There’s only one important reason why people go to university or college.
That’s to get a good job when you graduate.
Academic proofreading can help you do that.
Because to get a good job you need to do well in your academic study. To do well in your academic study you need to produce well written and proofread work.
For you to effectively proofread your academic work you need to have completed the first parts of the academic writing process, the planning and writing stages.
The finalizing stage, where you proofread, can only improve what you’ve written in the first two. So if you do poor planning and/or you write a sub-standard piece of text, the proofreading stage will improve what you’ve written but you can only do so much in the proofreading stage.
This means that you need to apply yourself and work hard at all the stages of the writing process to get the maximum marks that you can.
Remember that academic work is about assessing your ability and knowledge. The contents of your written work will always be more important than how you present them, but poor presentation can adversely affect how the person marking the work views it.
Possibly it shouldn’t, but if you’ve got 50 or 100 essays to mark, you’re going to be less than happy every time you get one that’s hard to read or understand. Your lecturers are probably over worked, try to make their lives easier; and so, make them look at your writing favourably, by giving them work that’s easy and clear to read and understand.
If your grammar is correct, all the words have been used correctly and there aren’t any spelling mistakes or typos, your work will be much easier to read, so your teacher can concentrate on the information you present and the arguments you use to prove your point. It’s these parts, it's the contents and your argument that’ll account for most of the marks. Make sure they're clearly presented so they can be given the marks they deserve.

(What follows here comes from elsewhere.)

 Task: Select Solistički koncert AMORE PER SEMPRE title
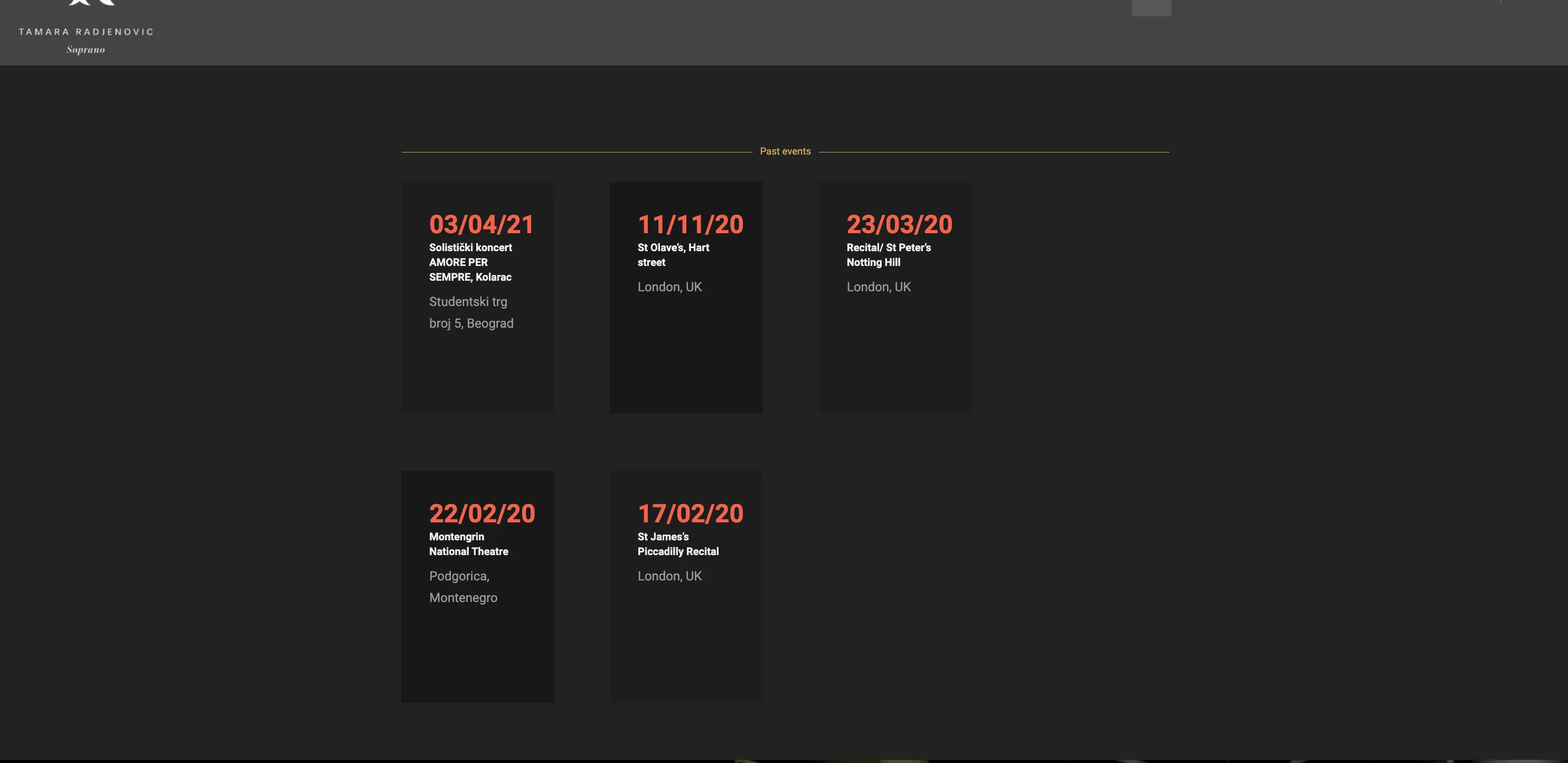(470, 262)
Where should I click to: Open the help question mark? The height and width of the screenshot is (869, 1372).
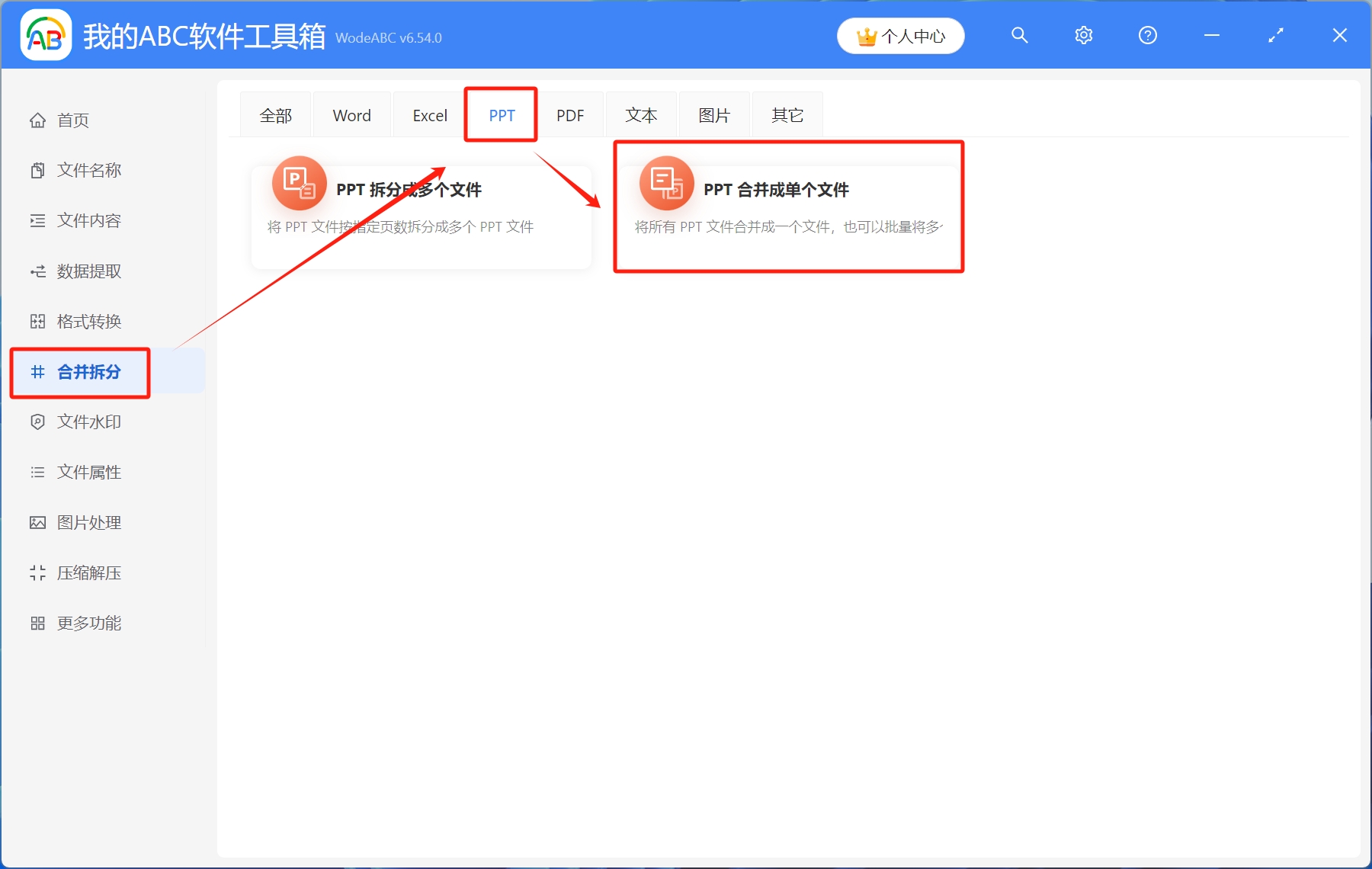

There’s plenty of information about proofreading in the proofreading section. But for academic proofreading the most important things to do, would be work somewhere without any distractions and proofread for each type of error separately.
Academic writing is formal writing so that means you’ll have to concentrate even harder than normal when proofreading academic writing.
Any distractions will cause you to lose your focus and so slow down the whole process, also you might miss something if you’re distracted and each mistake could cost you marks, so make sure you focus.
The language structures and styles might not be what you’re used to, if most of your writing has been less formal in the past. So to make sure that all the grammar is correct and you’ve used the best words you should read through your work several times. Each time focus on one part of grammar or on finding typos. Doing this will help you find each different type of mistake.
Also, as usual, when proofreading anything, have a break after finishing writing before starting to proofread and leave plenty of time to do the proofreading, as good proofreading takes time.